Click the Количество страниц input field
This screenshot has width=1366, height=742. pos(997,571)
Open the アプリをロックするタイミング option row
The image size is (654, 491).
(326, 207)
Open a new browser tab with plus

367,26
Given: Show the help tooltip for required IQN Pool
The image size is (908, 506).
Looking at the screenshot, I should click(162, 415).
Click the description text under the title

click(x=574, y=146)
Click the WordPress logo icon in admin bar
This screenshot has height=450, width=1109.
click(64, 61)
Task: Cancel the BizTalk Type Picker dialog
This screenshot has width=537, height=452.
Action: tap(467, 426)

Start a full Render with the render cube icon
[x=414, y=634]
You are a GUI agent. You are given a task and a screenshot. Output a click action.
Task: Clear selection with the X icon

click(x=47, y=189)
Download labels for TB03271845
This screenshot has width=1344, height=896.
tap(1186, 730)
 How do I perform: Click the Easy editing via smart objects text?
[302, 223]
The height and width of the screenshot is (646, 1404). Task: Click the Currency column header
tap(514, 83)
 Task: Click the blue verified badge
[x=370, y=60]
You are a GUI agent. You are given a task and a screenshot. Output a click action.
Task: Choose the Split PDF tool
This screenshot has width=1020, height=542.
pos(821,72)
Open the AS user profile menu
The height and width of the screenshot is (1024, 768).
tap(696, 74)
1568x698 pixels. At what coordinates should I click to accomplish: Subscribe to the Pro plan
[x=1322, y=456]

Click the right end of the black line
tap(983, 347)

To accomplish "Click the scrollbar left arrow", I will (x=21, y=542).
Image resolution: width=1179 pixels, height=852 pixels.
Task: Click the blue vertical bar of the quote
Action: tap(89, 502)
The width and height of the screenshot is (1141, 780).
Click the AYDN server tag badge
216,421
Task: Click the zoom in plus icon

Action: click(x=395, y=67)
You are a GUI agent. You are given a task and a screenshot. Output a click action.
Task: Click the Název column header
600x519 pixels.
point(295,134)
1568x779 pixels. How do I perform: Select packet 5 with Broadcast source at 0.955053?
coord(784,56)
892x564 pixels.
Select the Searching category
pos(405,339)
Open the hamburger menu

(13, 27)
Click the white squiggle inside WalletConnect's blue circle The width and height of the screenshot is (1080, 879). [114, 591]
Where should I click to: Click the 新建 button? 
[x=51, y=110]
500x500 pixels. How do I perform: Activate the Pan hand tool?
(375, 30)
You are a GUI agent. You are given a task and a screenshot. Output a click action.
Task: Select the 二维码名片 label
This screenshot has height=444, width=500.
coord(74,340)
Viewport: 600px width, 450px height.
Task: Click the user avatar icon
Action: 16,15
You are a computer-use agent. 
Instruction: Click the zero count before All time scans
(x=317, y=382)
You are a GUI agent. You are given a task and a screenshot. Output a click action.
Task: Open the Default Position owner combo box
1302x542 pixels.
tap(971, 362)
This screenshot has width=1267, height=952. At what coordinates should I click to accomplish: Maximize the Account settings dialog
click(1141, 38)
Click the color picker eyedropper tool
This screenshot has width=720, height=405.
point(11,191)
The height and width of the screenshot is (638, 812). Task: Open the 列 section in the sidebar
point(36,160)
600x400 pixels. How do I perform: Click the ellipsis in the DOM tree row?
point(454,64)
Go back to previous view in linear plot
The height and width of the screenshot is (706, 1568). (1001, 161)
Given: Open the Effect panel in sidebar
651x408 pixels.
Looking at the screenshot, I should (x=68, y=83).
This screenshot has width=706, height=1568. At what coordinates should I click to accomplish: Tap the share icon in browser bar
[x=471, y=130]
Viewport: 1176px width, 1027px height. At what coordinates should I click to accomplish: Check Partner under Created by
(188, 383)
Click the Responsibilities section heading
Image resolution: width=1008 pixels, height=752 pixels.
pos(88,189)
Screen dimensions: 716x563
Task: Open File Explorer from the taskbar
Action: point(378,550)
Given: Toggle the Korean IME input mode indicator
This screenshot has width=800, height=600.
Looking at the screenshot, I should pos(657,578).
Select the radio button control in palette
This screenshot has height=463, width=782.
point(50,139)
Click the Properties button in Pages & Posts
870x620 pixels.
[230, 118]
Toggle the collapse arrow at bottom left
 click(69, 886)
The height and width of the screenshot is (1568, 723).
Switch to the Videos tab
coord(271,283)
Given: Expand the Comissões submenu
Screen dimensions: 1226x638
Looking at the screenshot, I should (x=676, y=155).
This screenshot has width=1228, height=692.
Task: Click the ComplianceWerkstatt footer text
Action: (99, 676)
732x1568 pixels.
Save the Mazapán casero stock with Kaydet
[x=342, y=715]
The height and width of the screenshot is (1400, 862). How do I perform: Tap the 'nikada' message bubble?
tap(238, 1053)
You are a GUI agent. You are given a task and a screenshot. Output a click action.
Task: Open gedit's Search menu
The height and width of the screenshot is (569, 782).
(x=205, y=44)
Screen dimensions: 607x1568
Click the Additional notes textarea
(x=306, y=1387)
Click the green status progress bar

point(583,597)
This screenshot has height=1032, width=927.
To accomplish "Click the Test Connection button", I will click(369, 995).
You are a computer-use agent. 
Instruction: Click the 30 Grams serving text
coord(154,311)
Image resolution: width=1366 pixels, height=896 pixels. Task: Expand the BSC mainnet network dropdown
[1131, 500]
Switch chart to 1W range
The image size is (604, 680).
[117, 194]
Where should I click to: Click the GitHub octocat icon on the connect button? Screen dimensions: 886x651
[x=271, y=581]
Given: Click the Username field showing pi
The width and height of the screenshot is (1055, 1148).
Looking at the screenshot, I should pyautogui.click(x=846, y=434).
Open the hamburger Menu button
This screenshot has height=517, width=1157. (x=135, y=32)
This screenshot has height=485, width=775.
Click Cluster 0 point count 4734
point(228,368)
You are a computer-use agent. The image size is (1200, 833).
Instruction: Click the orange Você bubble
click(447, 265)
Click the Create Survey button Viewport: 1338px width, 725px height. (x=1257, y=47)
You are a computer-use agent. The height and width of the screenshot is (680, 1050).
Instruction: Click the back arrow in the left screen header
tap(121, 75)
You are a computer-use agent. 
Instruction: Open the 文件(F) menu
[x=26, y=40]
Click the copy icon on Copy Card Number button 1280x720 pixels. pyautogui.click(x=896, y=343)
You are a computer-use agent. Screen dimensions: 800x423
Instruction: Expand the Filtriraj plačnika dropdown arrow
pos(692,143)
==============================
Exercise description
Reproduce the data exactly, omitting nothing.

Solution to this problem
Click the Количество страниц input field
This screenshot has width=1366, height=742. pos(997,571)
Open the アプリをロックするタイミング option row
The image size is (654, 491).
(326, 207)
Open a new browser tab with plus

367,26
Given: Show the help tooltip for required IQN Pool
The image size is (908, 506).
Looking at the screenshot, I should click(162, 415).
Click the description text under the title

click(x=574, y=146)
Click the WordPress logo icon in admin bar
This screenshot has height=450, width=1109.
click(64, 61)
Task: Cancel the BizTalk Type Picker dialog
This screenshot has width=537, height=452.
Action: tap(467, 426)

Start a full Render with the render cube icon
[x=414, y=634]
You are a GUI agent. You are given a task and a screenshot. Output a click action.
Task: Clear selection with the X icon

click(x=47, y=189)
Download labels for TB03271845
This screenshot has width=1344, height=896.
tap(1186, 730)
 How do I perform: Click the Easy editing via smart objects text?
[302, 223]
The height and width of the screenshot is (646, 1404). Task: Click the Currency column header
tap(514, 83)
 Task: Click the blue verified badge
[x=370, y=60]
You are a GUI agent. You are given a task and a screenshot. Output a click action.
Task: Choose the Split PDF tool
This screenshot has width=1020, height=542.
pos(821,72)
Open the AS user profile menu
The height and width of the screenshot is (1024, 768).
tap(696, 74)
1568x698 pixels. At what coordinates should I click to accomplish: Subscribe to the Pro plan
[x=1322, y=456]

Click the right end of the black line
tap(983, 347)

To accomplish "Click the scrollbar left arrow", I will (x=21, y=542).
Image resolution: width=1179 pixels, height=852 pixels.
Task: Click the blue vertical bar of the quote
Action: tap(89, 502)
The width and height of the screenshot is (1141, 780).
Click the AYDN server tag badge
216,421
Task: Click the zoom in plus icon

Action: click(x=395, y=67)
You are a GUI agent. You are given a task and a screenshot. Output a click action.
Task: Click the Název column header
600x519 pixels.
point(295,134)
1568x779 pixels. How do I perform: Select packet 5 with Broadcast source at 0.955053?
coord(784,56)
892x564 pixels.
Select the Searching category
pos(405,339)
Open the hamburger menu

(13, 27)
Click the white squiggle inside WalletConnect's blue circle The width and height of the screenshot is (1080, 879). [114, 591]
Where should I click to: Click the 新建 button? 
[x=51, y=110]
500x500 pixels. How do I perform: Activate the Pan hand tool?
(375, 30)
You are a GUI agent. You are given a task and a screenshot. Output a click action.
Task: Select the 二维码名片 label
This screenshot has height=444, width=500.
coord(74,340)
Viewport: 600px width, 450px height.
Task: Click the user avatar icon
Action: 16,15
You are a computer-use agent. 
Instruction: Click the zero count before All time scans
(x=317, y=382)
You are a GUI agent. You are given a task and a screenshot. Output a click action.
Task: Open the Default Position owner combo box
1302x542 pixels.
tap(971, 362)
This screenshot has width=1267, height=952. At what coordinates should I click to accomplish: Maximize the Account settings dialog
click(1141, 38)
Click the color picker eyedropper tool
This screenshot has width=720, height=405.
point(11,191)
The height and width of the screenshot is (638, 812). Task: Open the 列 section in the sidebar
point(36,160)
600x400 pixels. How do I perform: Click the ellipsis in the DOM tree row?
point(454,64)
Go back to previous view in linear plot
The height and width of the screenshot is (706, 1568). (1001, 161)
Given: Open the Effect panel in sidebar
651x408 pixels.
Looking at the screenshot, I should (x=68, y=83).
This screenshot has width=706, height=1568. At what coordinates should I click to accomplish: Tap the share icon in browser bar
[x=471, y=130]
Viewport: 1176px width, 1027px height. At what coordinates should I click to accomplish: Check Partner under Created by
(188, 383)
Click the Responsibilities section heading
Image resolution: width=1008 pixels, height=752 pixels.
pos(88,189)
Screen dimensions: 716x563
Task: Open File Explorer from the taskbar
Action: point(378,550)
Given: Toggle the Korean IME input mode indicator
This screenshot has width=800, height=600.
Looking at the screenshot, I should pos(657,578).
Select the radio button control in palette
This screenshot has height=463, width=782.
point(50,139)
Click the Properties button in Pages & Posts
870x620 pixels.
[230, 118]
Toggle the collapse arrow at bottom left
 click(69, 886)
The height and width of the screenshot is (1568, 723).
Switch to the Videos tab
coord(271,283)
Given: Expand the Comissões submenu
Screen dimensions: 1226x638
Looking at the screenshot, I should (x=676, y=155).
This screenshot has width=1228, height=692.
Task: Click the ComplianceWerkstatt footer text
Action: (99, 676)
732x1568 pixels.
Save the Mazapán casero stock with Kaydet
[x=342, y=715]
The height and width of the screenshot is (1400, 862). How do I perform: Tap the 'nikada' message bubble?
tap(238, 1053)
You are a GUI agent. You are given a task and a screenshot. Output a click action.
Task: Open gedit's Search menu
The height and width of the screenshot is (569, 782).
(x=205, y=44)
Screen dimensions: 607x1568
Click the Additional notes textarea
(x=306, y=1387)
Click the green status progress bar

point(583,597)
This screenshot has height=1032, width=927.
To accomplish "Click the Test Connection button", I will click(369, 995).
You are a computer-use agent. 
Instruction: Click the 30 Grams serving text
coord(154,311)
Image resolution: width=1366 pixels, height=896 pixels. Task: Expand the BSC mainnet network dropdown
[1131, 500]
Switch chart to 1W range
The image size is (604, 680).
[117, 194]
Where should I click to: Click the GitHub octocat icon on the connect button? Screen dimensions: 886x651
[x=271, y=581]
Given: Click the Username field showing pi
The width and height of the screenshot is (1055, 1148).
Looking at the screenshot, I should pyautogui.click(x=846, y=434).
Open the hamburger Menu button
This screenshot has height=517, width=1157. (x=135, y=32)
This screenshot has height=485, width=775.
Click Cluster 0 point count 4734
point(228,368)
You are a computer-use agent. The image size is (1200, 833).
Instruction: Click the orange Você bubble
click(447, 265)
Click the Create Survey button Viewport: 1338px width, 725px height. (x=1257, y=47)
You are a computer-use agent. The height and width of the screenshot is (680, 1050).
Instruction: Click the back arrow in the left screen header
tap(121, 75)
You are a computer-use agent. 
Instruction: Open the 文件(F) menu
[x=26, y=40]
Click the copy icon on Copy Card Number button 1280x720 pixels. pyautogui.click(x=896, y=343)
You are a computer-use agent. Screen dimensions: 800x423
Instruction: Expand the Filtriraj plačnika dropdown arrow
pos(692,143)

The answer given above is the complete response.